In high-end computing environments, remote file transfers of very large data sets to and from computational resources are commonplace, as users typically are widely distributed across different organizations and must transfer in data to be processed, and transfer out results for further analysis. Local transfers of this same data across file systems are frequently performed by administrators to optimize resource utilization when new file systems come online or storage becomes imbalanced between existing file systems. In both cases, files must traverse many components on their journey from source to destination, where there are numerous opportunities for performance optimization as well as failure. A number of tools exist for providing reliable and/or high-performance file transfer capabilities, but most do not support local transfers, require specific security models and/or transport applications, are difficult for individual users to deploy, and/or are not fully optimized for highest performance.

Shift is a lightweight framework for high-performance local and remote file transfers that provides resiliency across a wide variety of failure scenarios. Shift provides high performance and resilience for local and remote transfers through a variety of techniques. These include end-to-end integrity via cryptographic hashes, throttling of transfers to prevent resource exhaustion, balancing transfers across resources based on load and availability, and parallelization of transfers across multiple source and destination hosts for increased redundancy and performance. In addition, Shift was specifically designed to accommodate the diverse heterogeneous environments of a widespread user base with minimal assumptions about operating environments.

Shift consists of a client and a manager component. A single transfer may consist of many different file operations such as creating directories, copying files, changing attributes, computing checksums, etc. The original client computes the operations that comprise the given transfer and initializes them on the manager. This client, together with any others spawned dynamically, then requests a set of operations from the manager, attempts those operations, and reports the results back to the manager. Clients may utilize different applications to carry out file operations depending on availability and underlying system characteristics.

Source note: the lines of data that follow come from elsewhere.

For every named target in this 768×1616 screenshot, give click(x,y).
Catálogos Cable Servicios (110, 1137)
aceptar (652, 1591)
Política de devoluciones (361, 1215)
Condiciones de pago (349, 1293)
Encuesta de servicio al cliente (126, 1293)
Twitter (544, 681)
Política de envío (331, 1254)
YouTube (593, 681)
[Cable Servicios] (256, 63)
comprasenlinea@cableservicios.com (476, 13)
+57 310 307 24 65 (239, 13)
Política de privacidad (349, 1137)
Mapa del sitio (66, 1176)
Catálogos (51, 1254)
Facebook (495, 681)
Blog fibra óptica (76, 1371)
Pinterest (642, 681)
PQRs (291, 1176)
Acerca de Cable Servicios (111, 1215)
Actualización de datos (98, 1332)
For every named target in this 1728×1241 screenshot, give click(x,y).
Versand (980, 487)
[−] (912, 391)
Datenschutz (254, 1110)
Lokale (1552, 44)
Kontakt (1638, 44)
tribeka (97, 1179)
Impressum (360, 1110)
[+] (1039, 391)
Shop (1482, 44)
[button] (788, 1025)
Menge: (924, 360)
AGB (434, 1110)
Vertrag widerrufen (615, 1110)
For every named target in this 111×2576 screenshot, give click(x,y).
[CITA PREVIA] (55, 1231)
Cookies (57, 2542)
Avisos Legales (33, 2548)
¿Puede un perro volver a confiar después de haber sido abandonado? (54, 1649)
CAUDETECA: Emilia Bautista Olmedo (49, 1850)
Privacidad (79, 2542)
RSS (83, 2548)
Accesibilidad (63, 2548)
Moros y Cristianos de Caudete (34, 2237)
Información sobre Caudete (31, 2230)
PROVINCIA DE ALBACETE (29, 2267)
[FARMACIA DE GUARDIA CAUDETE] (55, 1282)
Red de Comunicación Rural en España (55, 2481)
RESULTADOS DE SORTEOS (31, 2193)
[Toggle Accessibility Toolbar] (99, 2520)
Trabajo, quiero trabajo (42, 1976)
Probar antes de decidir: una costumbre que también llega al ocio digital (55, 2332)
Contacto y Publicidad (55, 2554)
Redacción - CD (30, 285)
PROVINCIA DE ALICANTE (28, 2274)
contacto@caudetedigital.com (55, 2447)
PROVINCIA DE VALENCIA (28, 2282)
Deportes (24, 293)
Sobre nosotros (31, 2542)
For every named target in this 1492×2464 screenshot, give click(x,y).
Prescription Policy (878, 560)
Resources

Shift is unique in its ability to provide advanced reliability and automatic single- and multi-file parallelization to nearly any stock local or remote transfer application, while being easily deployed by both individual users and entire organizations. This allows organizations to, in many cases, utilize their existing transfer infrastructures while significantly increasing performance and reliability. Since Shift does not require a complex infrastructure of its own, individual users can utilize its features even if the organizations with which they are associated do not.

In general, Shift replaces traditional sequential transfers, which are highly vulnerable to failures at every point along the path between the client and remote file systems, with a highly parallel model that is resistant to failures throughout via multiple forms of redundancy and recovery. Outages to the client/remote file systems and the network interconnect between client/remote hosts, which are the remaining single points of failure, are tolerated through an intelligent retry mechanism that classifies failures by recoverability.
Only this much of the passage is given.